[Dataset entries]

++++++++

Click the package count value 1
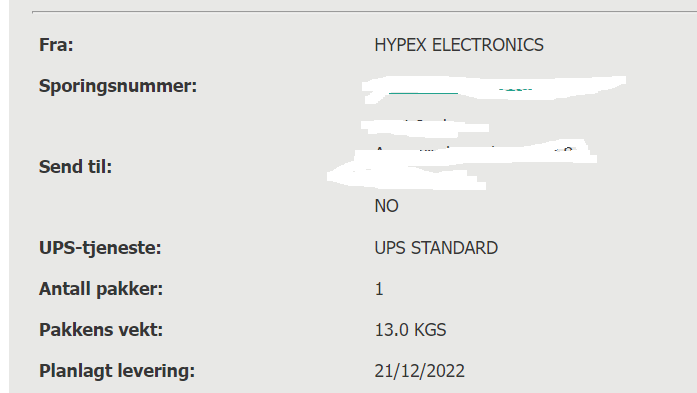This screenshot has width=697, height=393. 379,289
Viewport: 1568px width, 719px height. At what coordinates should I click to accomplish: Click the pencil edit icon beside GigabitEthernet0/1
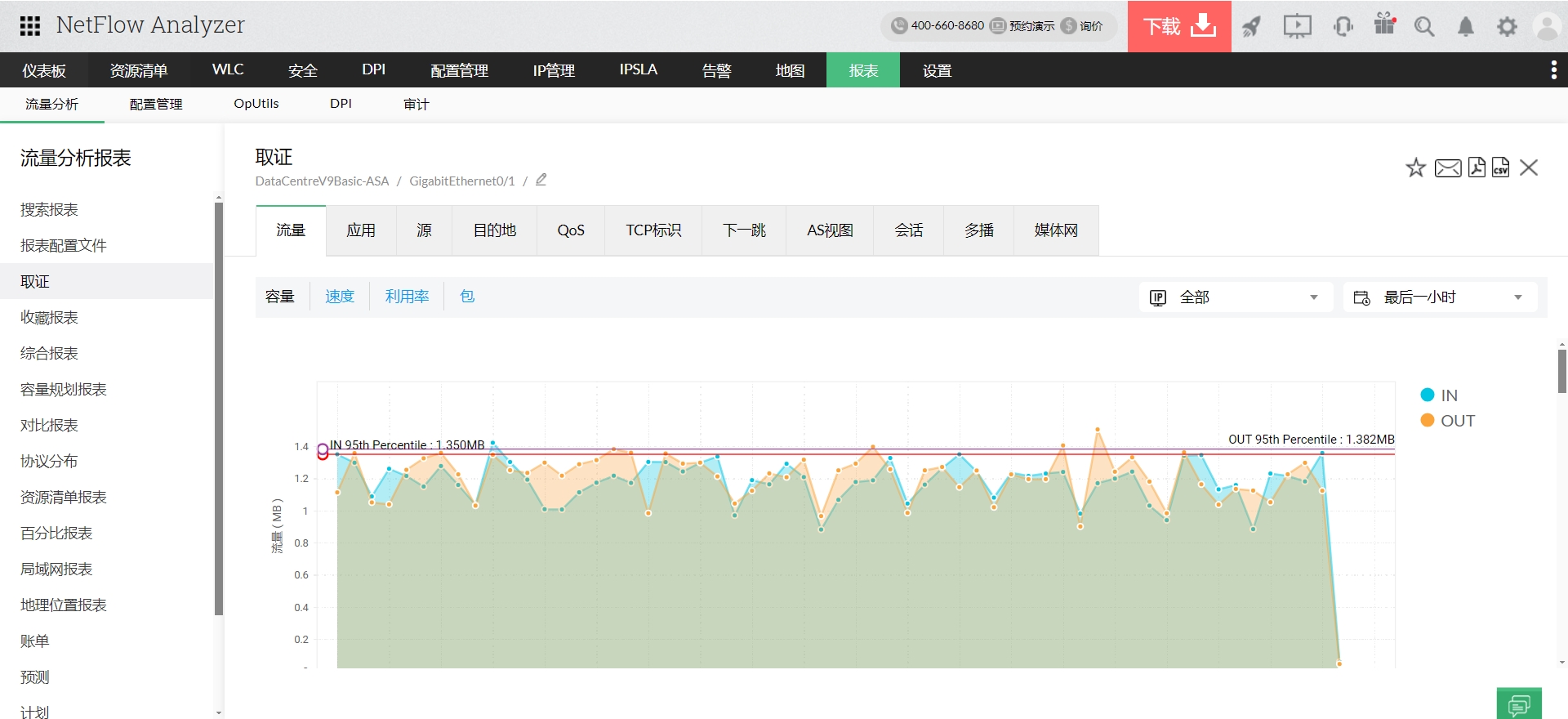point(541,180)
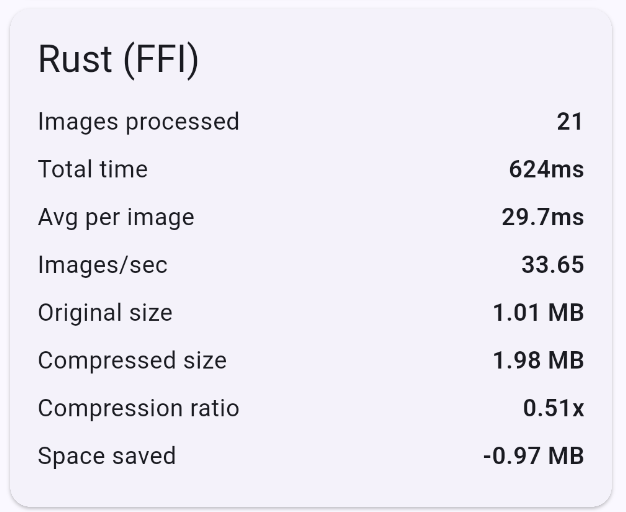Click the "Compression ratio" label

(138, 409)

++++++++

• Task item: Repeat the records above verbatim, dropping the pictures.

• Result of this exercise:
Click the package count value 1
This screenshot has width=697, height=393. 379,289
Viewport: 1568px width, 719px height. At what coordinates should I click to accomplish: Click the pencil edit icon beside GigabitEthernet0/1
point(541,180)
Click the "Compression ratio" label

(138, 409)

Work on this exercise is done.